Let us consider the settlor mainly one who forms the trust has a change of heart and wants to bestow his wealth on another beneficiary. One might have left his youngest child out of the will due to some family dispute and would want to include him as a beneficiary. Technically he cannot do so as the control of the assets seizes to be in his hands but there is a way out of this predicament.
- Section 78 of the Indian Trust Act allows that if one has created a trust then such a person can in his lifetime revoke a trust if all beneficiaries are in agreement over this.
- If the trust deed clearly allows one to revoke the trust. According to the Section 77 of the Indian Trust Act if one avails a trust which can be revoked and it is revoked the trust will be finished.
- If the trust has a revocable clause and the settlor retains the power to revoke the trust then the trustee can be directed to give back the trust property to the settlor.
Can life insurance be used as a tool for estate planning?
Use of term life insurance in estate planning
If one dies at a young age or at the start of his career wealth transfer to his spouse or children is very less. One would not have the time to earn wealth and this would lead to a paucity of funds for his spouse to manage the daily family expenses in these inflationary times. A term insurance plan is a must have if one is the breadwinner of the family and at the start of his career. This is mainly a life insurance policy which provides one coverage for a fixed rate of payments called the premium for a fixed duration or a time period. This is the least expensive way to provide for substantial death benefits at a young age. The most common term periods are ten, fifteen, twenty and thirty years. Premium paid under this policy is tax exempt under Section 80C and maturity proceeds obtained by the nominee after ones demise are tax exempt under Section 10 (10D).These policies can be procured with a rider benefit which basically means one pays a slightly higher premium for certain extra benefits. One can take a critical illness rider in the term insurance plan on paying an additional premium called critical illness rider premium. These policies cover heart attack, kidney failure, stroke, coronary artery bypass and other critical ailments.
Use of whole life insurance in estate planning
One can opt for a single premium or regular premiums which has to be paid lifelong in a whole life insurance policy. This policy is valid for ones whole lifetime .Money is accumulated and the bonus accrued is paid to the beneficiary on ones death. One is not entitled to any money during his own lifetime.
- If one wants to leave a huge legacy for a disabled child he must take up a whole life insurance policy where on his death, the disabled child (beneficiary) gets the sum assured as well as the accrued bonus.
- HNI’s can use whole life in their estate planning by setting up an insurance trust that will pay their estate taxes from the proceeds of the policy.
- If one has a genetic disorder which has a high chance of being passed on to ones child and one could die at a young age then he can opt for a whole life policy where death benefits and an accrued bonus mean a large sum at maturity.
Taxation of one’s inheritance:
- If one receives an immovable property as an inheritance no tax is charged on it. However a debate is on for a possible reintroduction of inheritance tax called by the finance minister.

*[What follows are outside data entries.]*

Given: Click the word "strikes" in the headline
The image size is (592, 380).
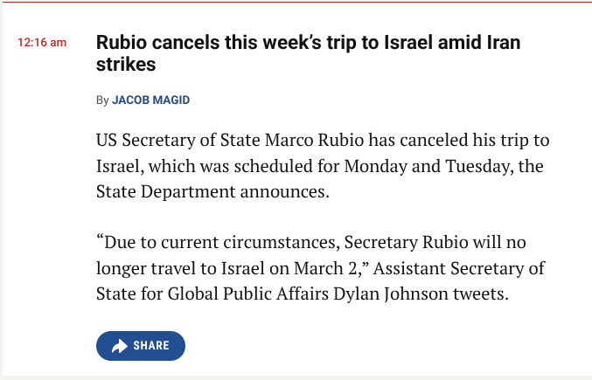Looking at the screenshot, I should click(126, 65).
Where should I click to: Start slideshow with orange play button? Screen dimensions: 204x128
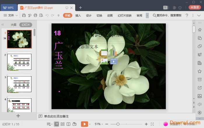(x=84, y=124)

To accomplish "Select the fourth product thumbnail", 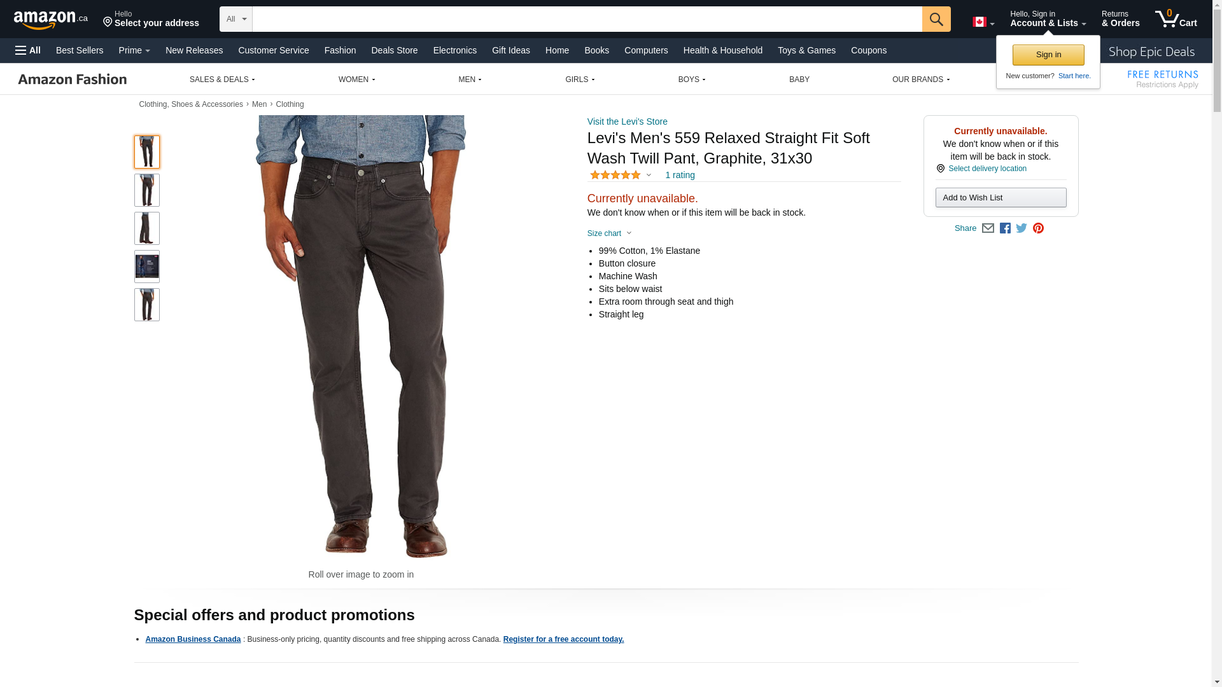I will (x=147, y=267).
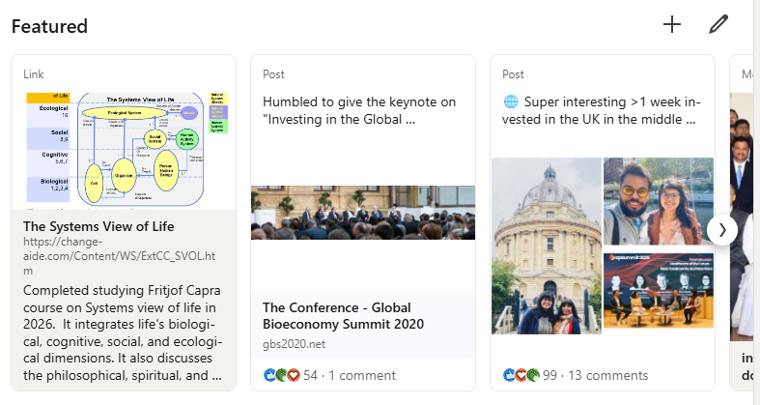Click reaction icons on UK post
The height and width of the screenshot is (405, 760).
coord(521,375)
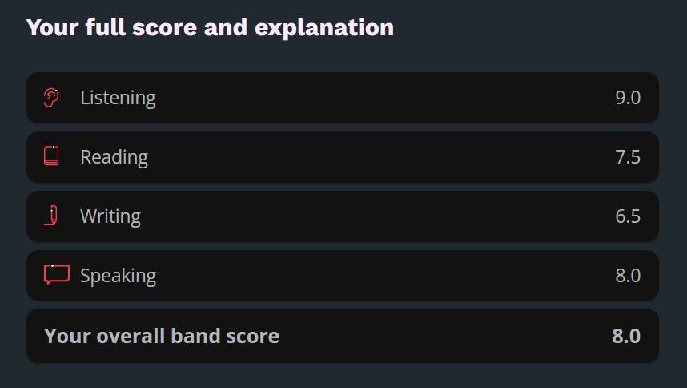The image size is (687, 388).
Task: Click the "Your overall band score" label
Action: coord(162,336)
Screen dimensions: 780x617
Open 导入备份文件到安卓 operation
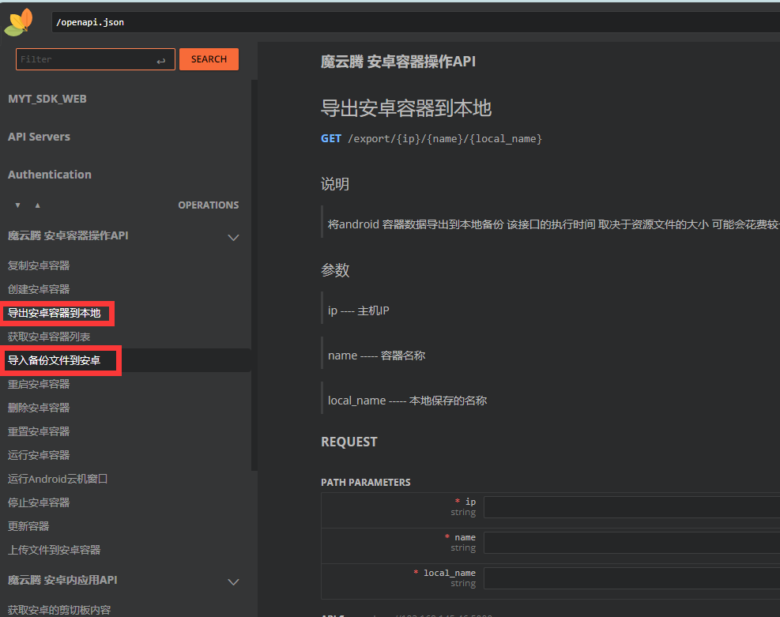point(55,360)
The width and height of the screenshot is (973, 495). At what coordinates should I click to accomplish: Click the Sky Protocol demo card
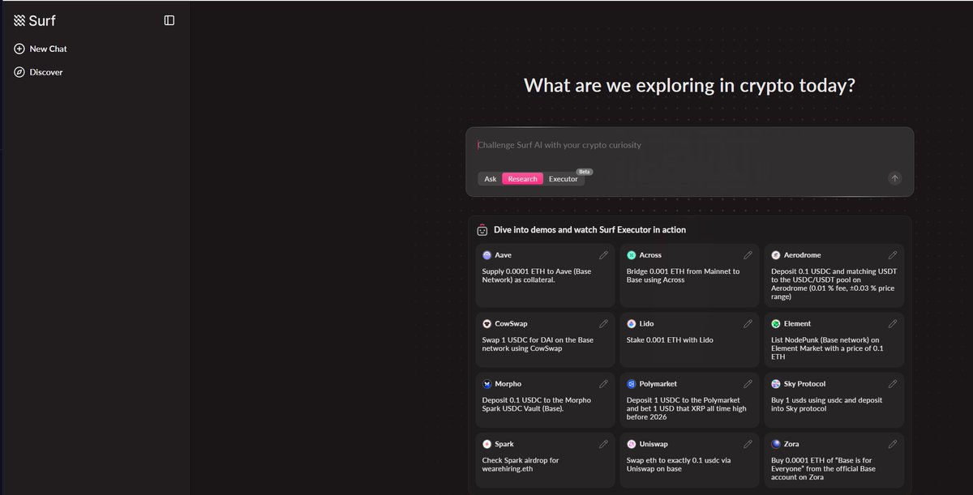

- If one has his own residence and he does not rent his residence and receives immovable property as an inheritance one of the immovable properties can be chosen as self occupied which is not taxed .The other is deemed to be let out even if not given on rent and taxed as per its gross annual value even if this property is inherited. Wealth tax might also have to be paid on the specified value of this property even though it might be inherited provided its value exceeds INR 30 Lakhs.
- If one receives inherited property and sells it he incurs capital gains tax on it.
I would like to end this article stating that the negligence of estate planning can have serious consequences and one cannot afford to neglect this aspect if one wants to avoid any hassles and family disputes after his demise.